Working data:
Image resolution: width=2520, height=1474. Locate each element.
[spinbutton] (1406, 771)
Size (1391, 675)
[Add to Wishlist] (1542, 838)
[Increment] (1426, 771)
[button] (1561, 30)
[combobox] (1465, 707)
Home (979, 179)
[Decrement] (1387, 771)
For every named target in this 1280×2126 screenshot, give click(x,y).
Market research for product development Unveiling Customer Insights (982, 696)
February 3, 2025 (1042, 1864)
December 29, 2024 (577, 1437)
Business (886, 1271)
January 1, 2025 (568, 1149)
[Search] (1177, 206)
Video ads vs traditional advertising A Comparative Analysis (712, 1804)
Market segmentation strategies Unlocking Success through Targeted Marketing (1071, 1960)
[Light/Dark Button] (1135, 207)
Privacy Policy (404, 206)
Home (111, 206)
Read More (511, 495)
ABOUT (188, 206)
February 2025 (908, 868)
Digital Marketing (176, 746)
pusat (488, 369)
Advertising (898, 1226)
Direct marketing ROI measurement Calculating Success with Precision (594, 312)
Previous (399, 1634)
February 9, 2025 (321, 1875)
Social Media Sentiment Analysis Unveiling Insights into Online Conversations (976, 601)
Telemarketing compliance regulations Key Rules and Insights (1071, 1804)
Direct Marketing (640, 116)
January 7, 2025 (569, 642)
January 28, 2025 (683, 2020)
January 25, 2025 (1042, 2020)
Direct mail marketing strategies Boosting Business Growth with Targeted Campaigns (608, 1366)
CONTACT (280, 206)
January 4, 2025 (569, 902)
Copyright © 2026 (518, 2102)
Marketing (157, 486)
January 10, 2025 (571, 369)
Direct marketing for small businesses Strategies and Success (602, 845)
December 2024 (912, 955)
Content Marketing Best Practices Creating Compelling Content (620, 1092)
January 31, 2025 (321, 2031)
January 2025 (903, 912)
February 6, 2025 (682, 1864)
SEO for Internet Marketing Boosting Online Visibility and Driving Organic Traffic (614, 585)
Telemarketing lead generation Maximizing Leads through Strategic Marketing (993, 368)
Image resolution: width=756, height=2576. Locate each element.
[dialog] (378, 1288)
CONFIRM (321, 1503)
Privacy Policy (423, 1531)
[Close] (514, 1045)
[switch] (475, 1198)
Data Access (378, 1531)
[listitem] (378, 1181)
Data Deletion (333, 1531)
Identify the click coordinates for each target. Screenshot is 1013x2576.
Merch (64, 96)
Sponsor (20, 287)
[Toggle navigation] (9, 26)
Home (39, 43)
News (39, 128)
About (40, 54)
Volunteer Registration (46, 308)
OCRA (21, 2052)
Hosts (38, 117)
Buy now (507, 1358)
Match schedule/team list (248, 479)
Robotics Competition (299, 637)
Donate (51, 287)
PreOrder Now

Exercise prompt: Repeat the entries above verbatim.

Solution below:
Image resolution: width=2520, height=1474. Locate each element.
[spinbutton] (1406, 771)
Size (1391, 675)
[Add to Wishlist] (1542, 838)
[Increment] (1426, 771)
[button] (1561, 30)
[combobox] (1465, 707)
Home (979, 179)
[Decrement] (1387, 771)
For every named target in this 1280×2126 screenshot, give click(x,y).
Market research for product development Unveiling Customer Insights (982, 696)
February 3, 2025 (1042, 1864)
December 29, 2024 (577, 1437)
Business (886, 1271)
January 1, 2025 (568, 1149)
[Search] (1177, 206)
Video ads vs traditional advertising A Comparative Analysis (712, 1804)
Market segmentation strategies Unlocking Success through Targeted Marketing (1071, 1960)
[Light/Dark Button] (1135, 207)
Privacy Policy (404, 206)
Home (111, 206)
Read More (511, 495)
ABOUT (188, 206)
February 2025 (908, 868)
Digital Marketing (176, 746)
pusat (488, 369)
Advertising (898, 1226)
Direct marketing ROI measurement Calculating Success with Precision (594, 312)
Previous (399, 1634)
February 9, 2025 (321, 1875)
Social Media Sentiment Analysis Unveiling Insights into Online Conversations (976, 601)
Telemarketing compliance regulations Key Rules and Insights (1071, 1804)
Direct Marketing (640, 116)
January 7, 2025 (569, 642)
January 28, 2025 (683, 2020)
January 25, 2025 (1042, 2020)
Direct mail marketing strategies Boosting Business Growth with Targeted Campaigns (608, 1366)
CONTACT (280, 206)
January 4, 2025 (569, 902)
Copyright © 2026 (518, 2102)
Marketing (157, 486)
January 10, 2025 (571, 369)
Direct marketing for small businesses Strategies and Success (602, 845)
December 2024 (912, 955)
Content Marketing Best Practices Creating Compelling Content (620, 1092)
January 31, 2025 (321, 2031)
January 2025 (903, 912)
February 6, 2025 (682, 1864)
SEO for Internet Marketing Boosting Online Visibility and Driving Organic Traffic (614, 585)
Telemarketing lead generation Maximizing Leads through Strategic Marketing (993, 368)
Image resolution: width=756, height=2576. Locate each element.
[dialog] (378, 1288)
CONFIRM (321, 1503)
Privacy Policy (423, 1531)
[Close] (514, 1045)
[switch] (475, 1198)
Data Access (378, 1531)
[listitem] (378, 1181)
Data Deletion (333, 1531)
Identify the click coordinates for each target. Screenshot is 1013x2576.
Merch (64, 96)
Sponsor (20, 287)
[Toggle navigation] (9, 26)
Home (39, 43)
News (39, 128)
About (40, 54)
Volunteer Registration (46, 308)
OCRA (21, 2052)
Hosts (38, 117)
Buy now (507, 1358)
Match schedule/team list (248, 479)
Robotics Competition (299, 637)
Donate (51, 287)
PreOrder Now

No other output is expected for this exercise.